(AGENPARL) - Roma, 25 Maggio 2026 - Direttore Responsabile: Laura Sutto
Cooperative, Pagano (PD): Fondamentali per occupazione e sviluppo
"La sostenibilità del lavoro non si misura quando le cose vanno bene. Si misura quando vanno male." Con queste parole, il Presidente della Commissione Bilancio del Consiglio regionale pugliese,
Ubaldo Pagano, ha introdotto il suo intervento nell'ambito dell'incontro "La sostenibilità del lavoro e
l'economia dei servizi", organizzato da Confcooperative questa mattina al Centro congressi della Fiera del Levante.

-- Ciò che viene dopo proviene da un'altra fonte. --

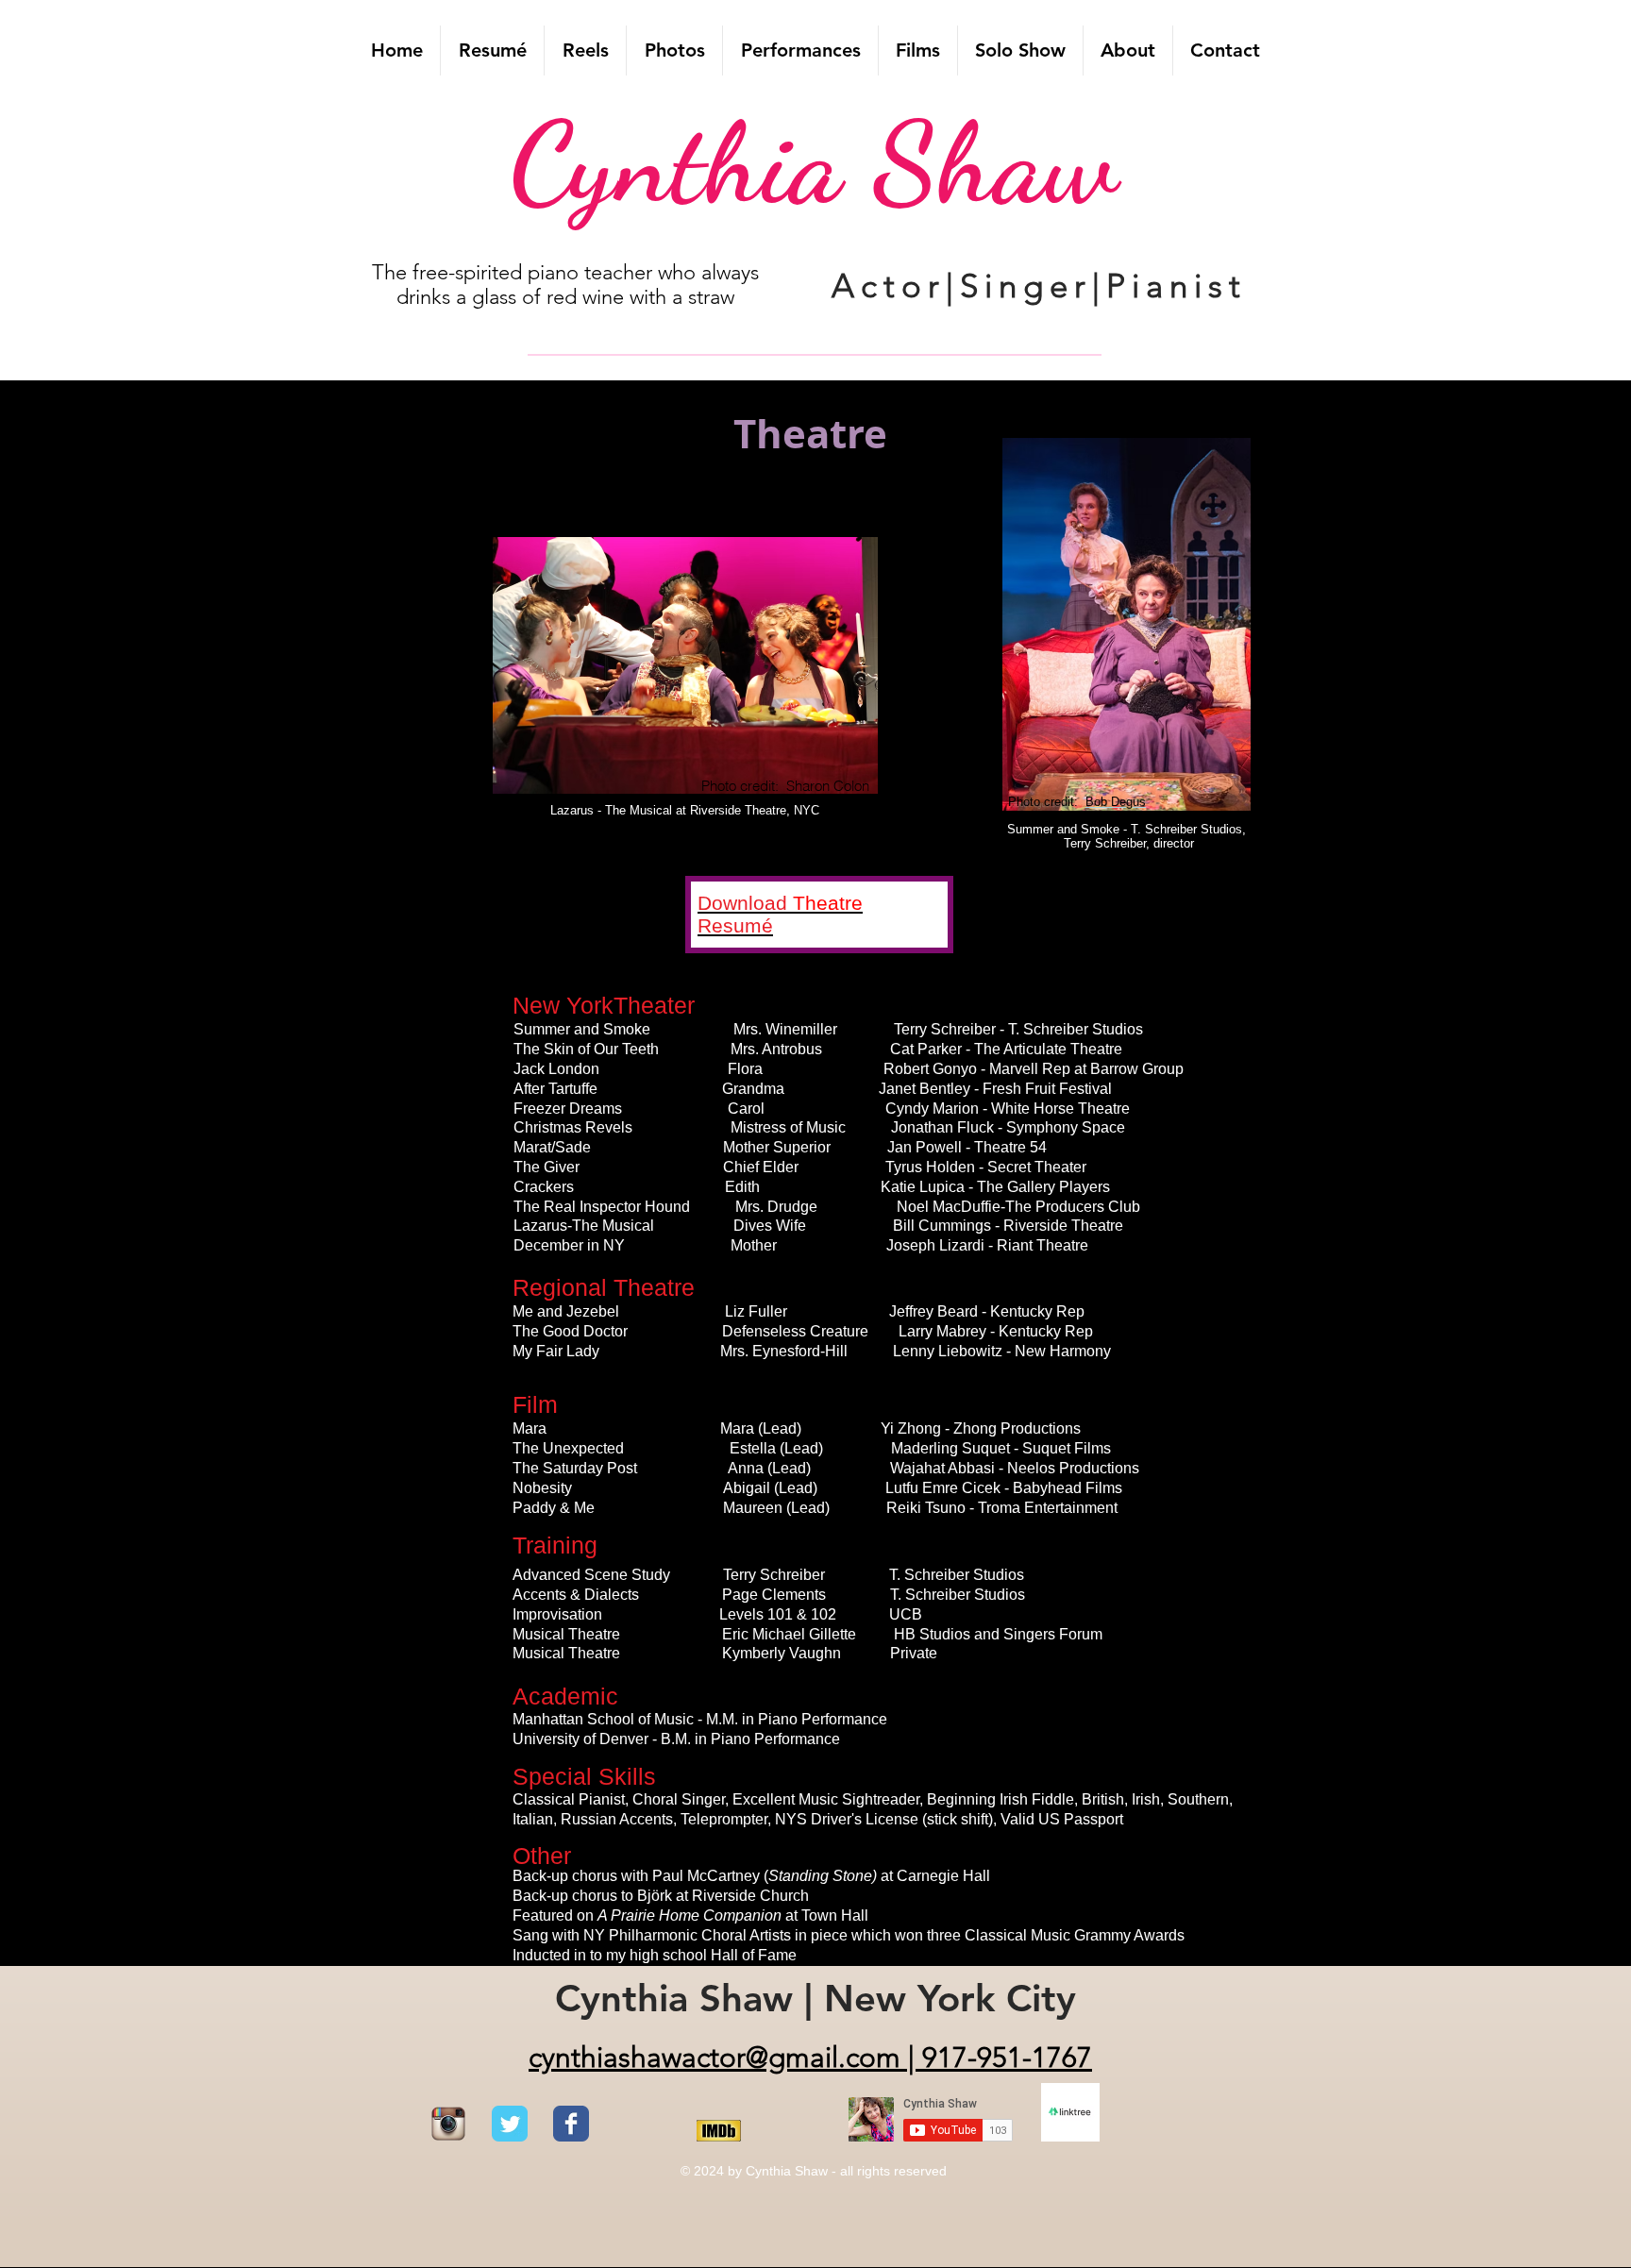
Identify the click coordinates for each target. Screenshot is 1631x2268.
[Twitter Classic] (510, 2124)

Al centro del ragionamento, un dato che Pagano ha definito "non un miracolo, ma una prova": tra il 2007 e il 2015, negli anni della grande crisi finanziaria, mentre l'occupazione crollava ovunque, nelle cooperative gli occupati sono cresciuti di quasi il 18%. Un risultato che, secondo Pagano, non nasce dalla generosità ma dalla struttura stessa del modello cooperativo, in cui è l'impresa — e non il lavoratore — ad assorbire per prima il colpo della crisi.
Il ragionamento si è poi concentrato sull'economia dei servizi, che oggi vale quasi il 60% del PIL italiano.
"Nei servizi il costo principale è il lavoro. E quando si vuole spendere meno, non si comprime un
macchinario: si comprime una persona, il suo salario, il suo orario, la sua dignità. Per trent'anni – ha
denunciato Pagano – al posto dell'innovazione si è usata la scorciatoia del ribasso: far costare meno i servizi facendo costare meno le persone. Un trend che bisogna fermare immediatamente, anche e soprattutto attraverso scelte politiche precise."
Con particolare attenzione alla dimensione territoriale, Pagano ha sottolineato il ruolo strategico della
cooperazione nel Mezzogiorno, dove si concentra circa il 40% delle cooperative italiane. "Difendere la
qualità di quel lavoro, per una Regione del Sud, non è una voce di spesa tra le altre. È politica di sviluppo."